According to people familiar with the situation, Ford has been in talks with around 15 potential investors for its plant in Saarlouis, Germany, including BYD. The preliminary discussions were first reported by the Wall Street Journal last month.
BYD is looking beyond China after experiencing tremendous success in the domestic market selling low-cost electric vehicles to the masses. It has already announced plans to sell its vehicles in Germany, Sweden, Norway, the Netherlands, France, and the United Kingdom.
BYD is building its first EV manufacturing plant in Southeast Asia, in Thailand, and is selling to customers in Australia, Japan, and Singapore. It also has a manufacturing plant in India.
However, the company, whose largest shareholder is Warren Buffett's Berkshire Hathaway Inc., is facing growing concerns in Europe and the United States about China's increasingly competitive car industry and the country's progress towards becoming an auto-exporting powerhouse.

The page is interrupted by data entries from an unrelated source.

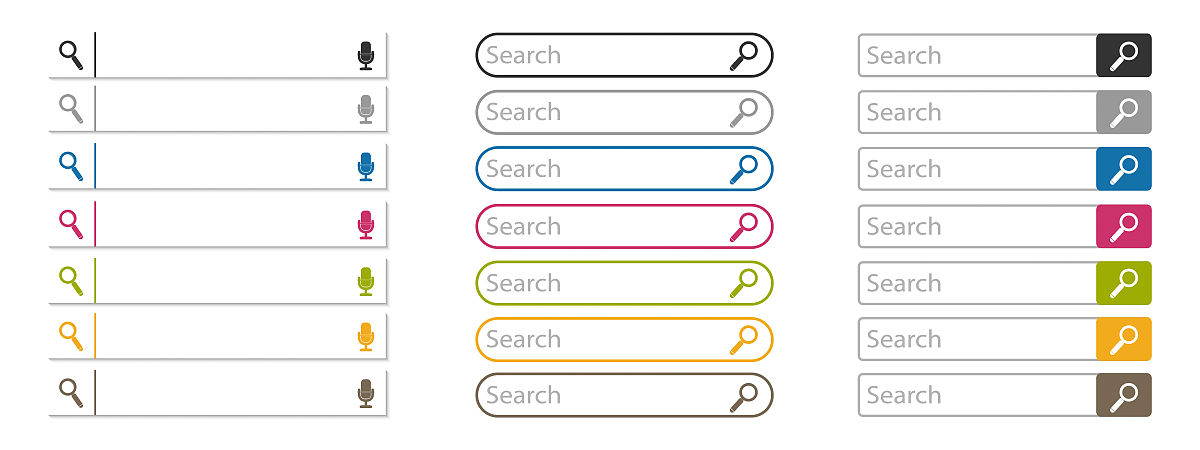Click the pink microphone icon

366,225
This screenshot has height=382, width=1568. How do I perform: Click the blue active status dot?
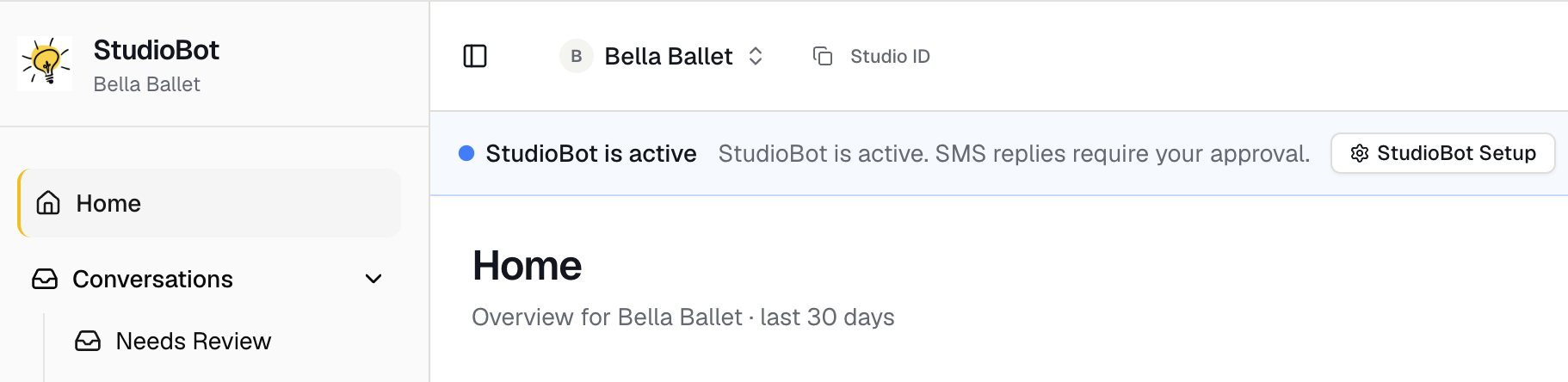tap(466, 153)
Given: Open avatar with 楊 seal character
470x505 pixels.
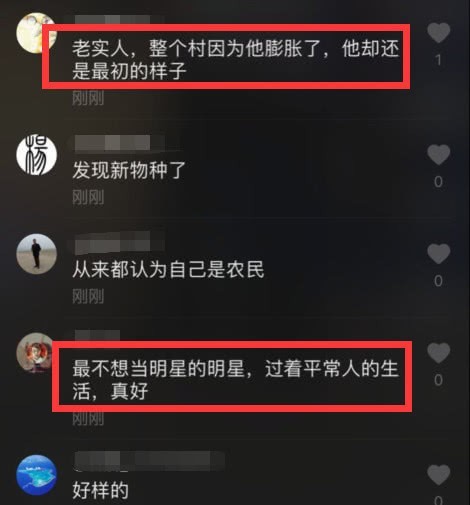Looking at the screenshot, I should [x=36, y=155].
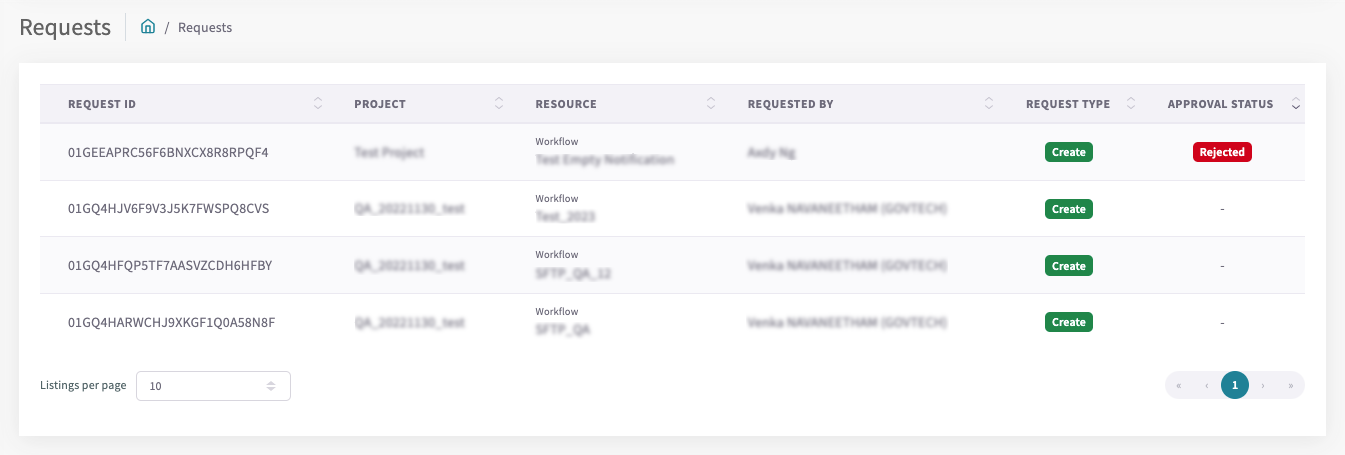Select page 1 in pagination
Viewport: 1345px width, 455px height.
coord(1235,385)
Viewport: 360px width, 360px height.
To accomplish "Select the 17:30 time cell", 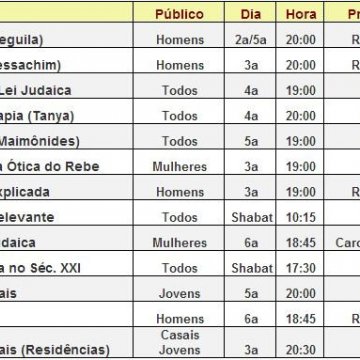I will point(301,268).
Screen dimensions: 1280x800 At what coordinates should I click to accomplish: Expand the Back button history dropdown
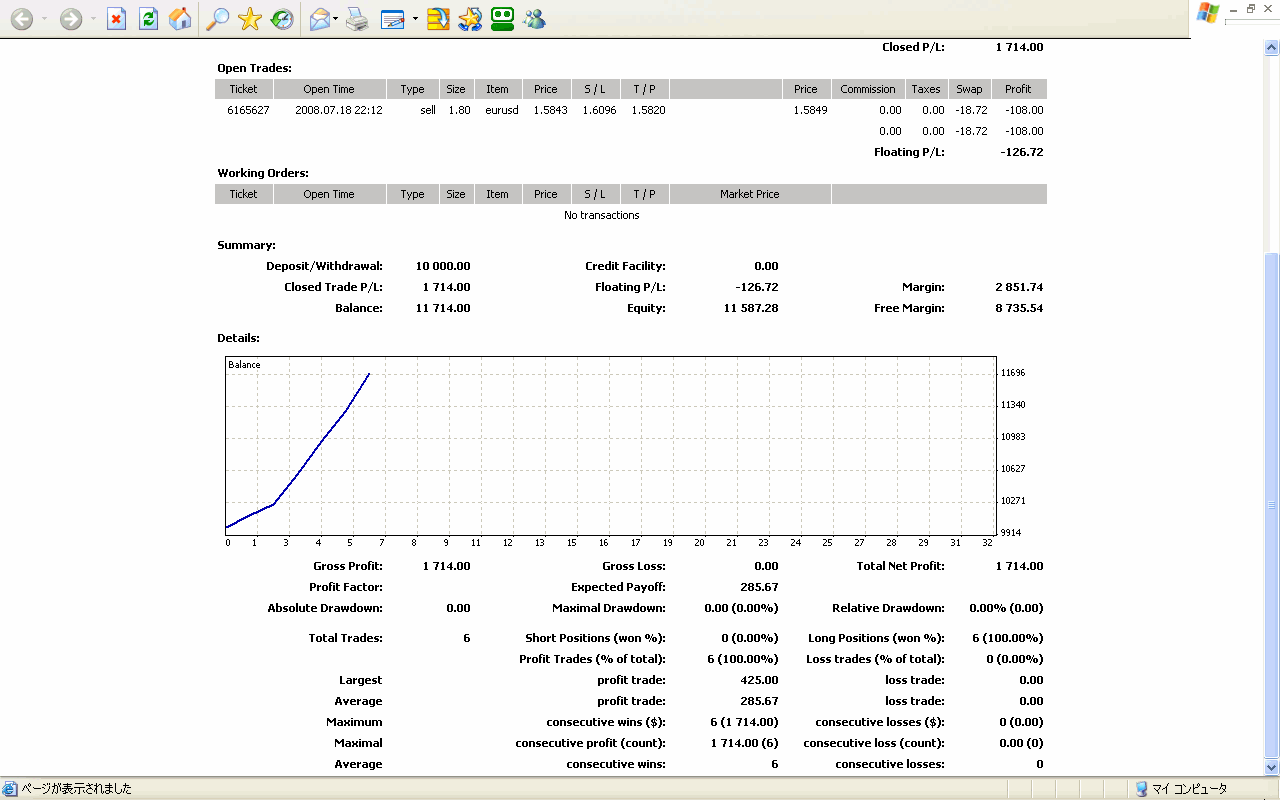coord(44,19)
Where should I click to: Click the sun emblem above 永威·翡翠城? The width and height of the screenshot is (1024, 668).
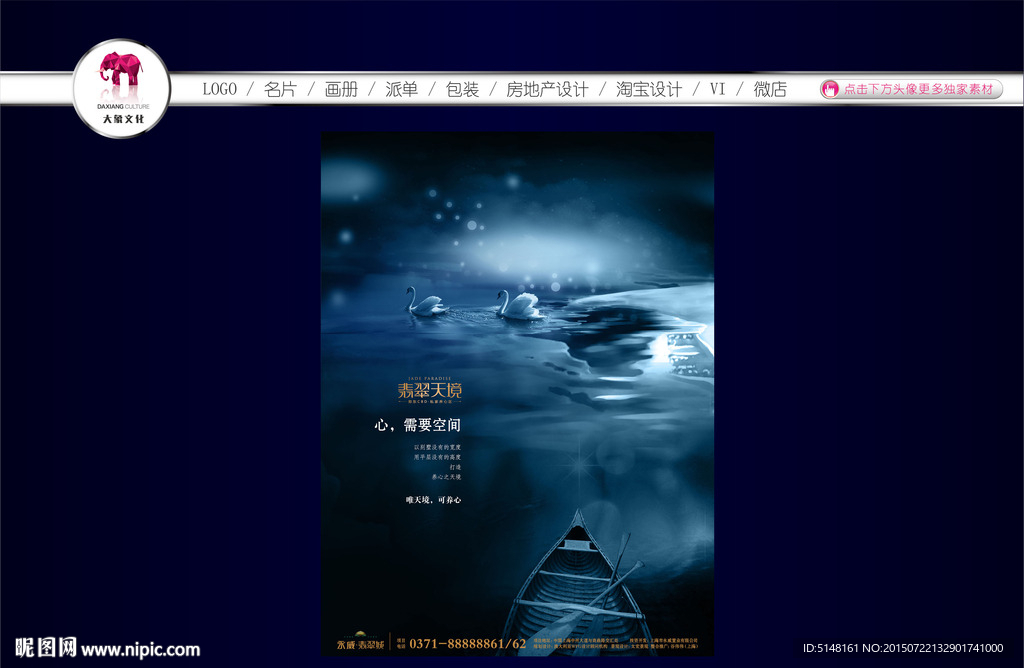pos(361,631)
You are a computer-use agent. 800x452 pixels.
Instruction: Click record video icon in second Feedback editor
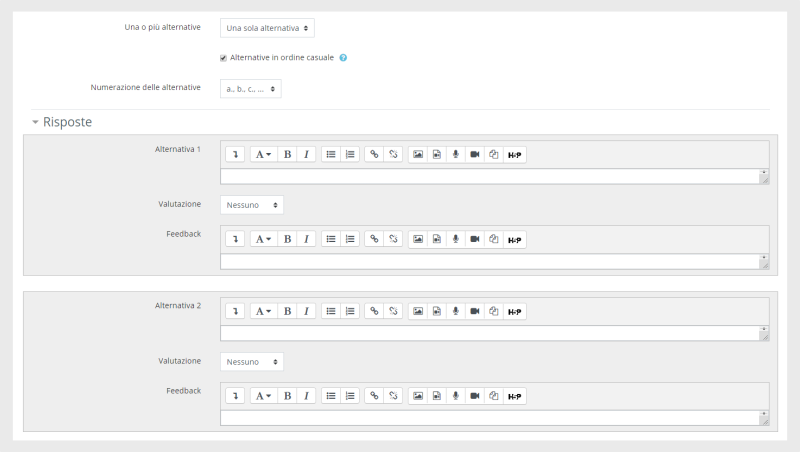click(x=474, y=396)

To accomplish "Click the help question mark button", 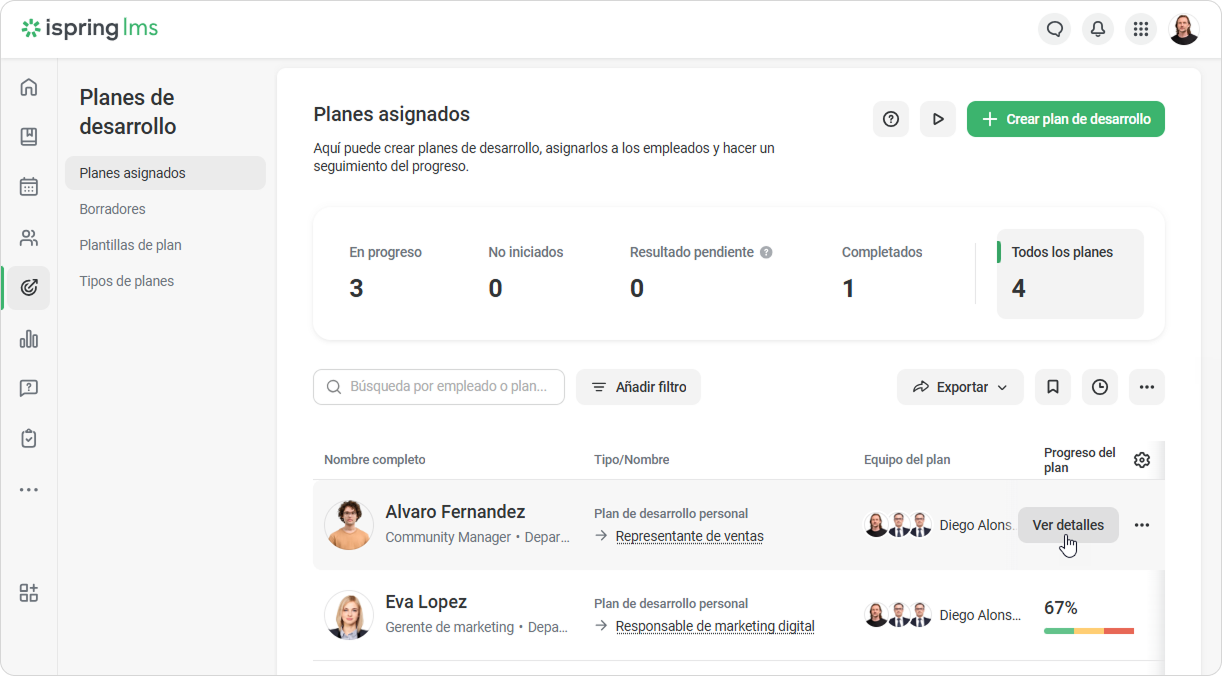I will (x=891, y=119).
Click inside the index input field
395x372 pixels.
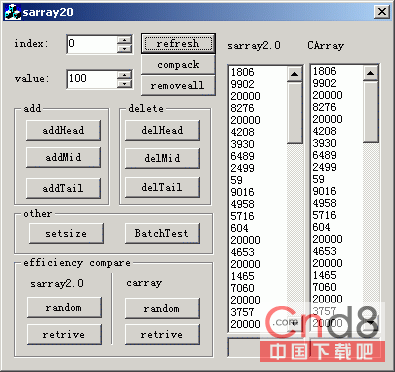pos(92,44)
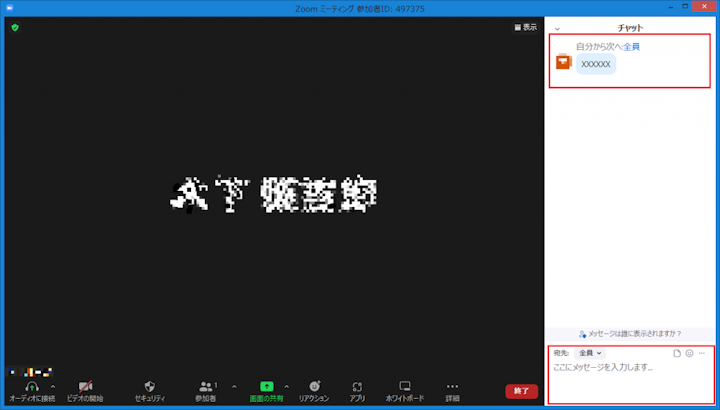This screenshot has height=410, width=720.
Task: Click 'Who can see your messages?' link
Action: [631, 333]
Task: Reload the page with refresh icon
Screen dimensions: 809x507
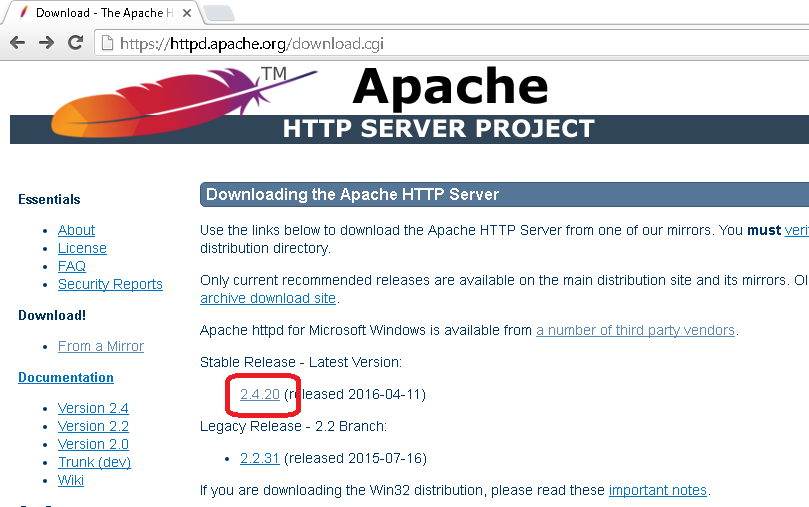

President Joe Biden signed a new climate and energy law last year that aims to reduce reliance on minerals from China in the EV supply chain and encourage more companies to manufacture electric vehicles in the United States. Rival automakers are also thinking about how to compete on price: Stellantis NV CEO Carlos Tavares stated in December that "to compete with the Chinese, we will need comparable cost structures." BYD, based in Shenzhen, sold 1.86 million pure electric and hybrid vehicles last year, mostly in China, and is focusing its efforts in Asia, Europe, and Latin America in its quest to dominate the clean passenger transport market.
Biden's Inflation Reduction Act isn't "helping the US to be competitive in the EV race or helping US consumers enjoy the best, most innovative technology," Li said, adding that BYD sees China and Europe leading EV adoption and moving to more than 30% EV penetration rates in the near term.
BYD intends to be present in every major market in Latin America, taking an aggressive approach to acquiring dealerships to sell not only passenger cars, but also commercial vans, buses, and taxis, according to Li.
"BYD wants to move the EV adoption rate in Latin America to 10 to 20% in the next three to five years, from less than 2% now,” Li said. "I think this change will start from corporate, government fleets.”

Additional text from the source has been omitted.